Dataset content -

※ ※ ※

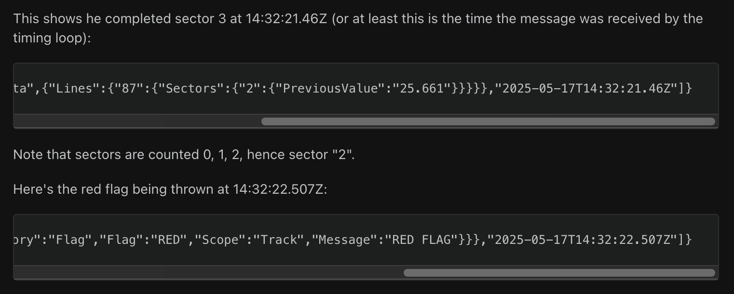The image size is (734, 294).
Task: Click the empty track in the second code block's scrollbar
Action: [208, 273]
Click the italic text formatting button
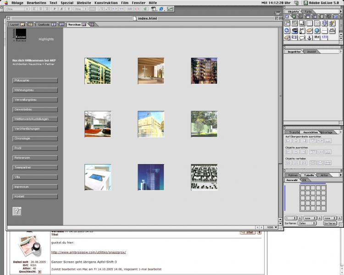Screen dimensions: 344x275 (x=62, y=9)
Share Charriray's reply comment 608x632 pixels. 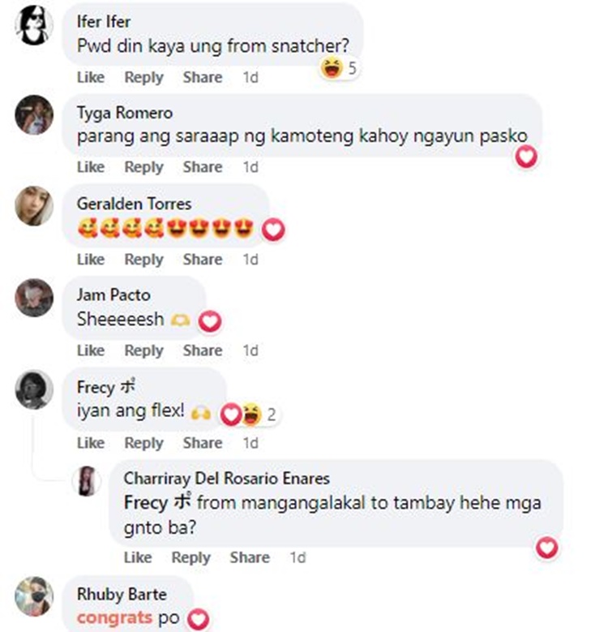[x=250, y=557]
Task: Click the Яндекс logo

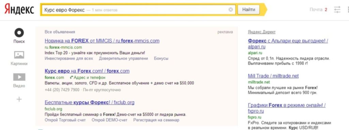Action: [19, 9]
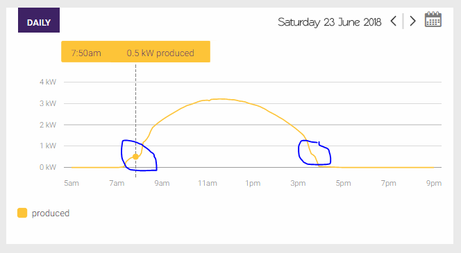Click inside the right blue circled region
This screenshot has height=253, width=461.
tap(315, 152)
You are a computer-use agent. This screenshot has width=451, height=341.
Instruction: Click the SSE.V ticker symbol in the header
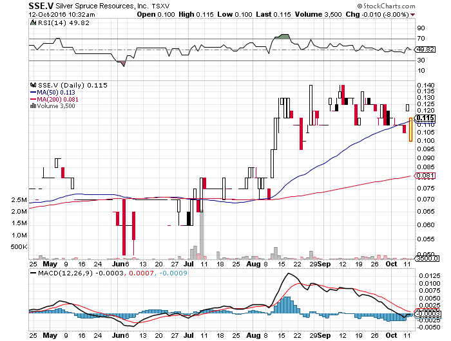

※ ※ ※

Directions for this task -
Extract, word for word, every line from the one holding "Task: Click the Яндекс logo" through the closing line of the data above. Do not include any pictures.

Result of this exercise -
Task: Click the Яндекс logo

Action: [19, 9]
Click inside the right blue circled region
This screenshot has height=253, width=461.
tap(315, 152)
You are a computer-use agent. This screenshot has width=451, height=341.
Instruction: Click the SSE.V ticker symbol in the header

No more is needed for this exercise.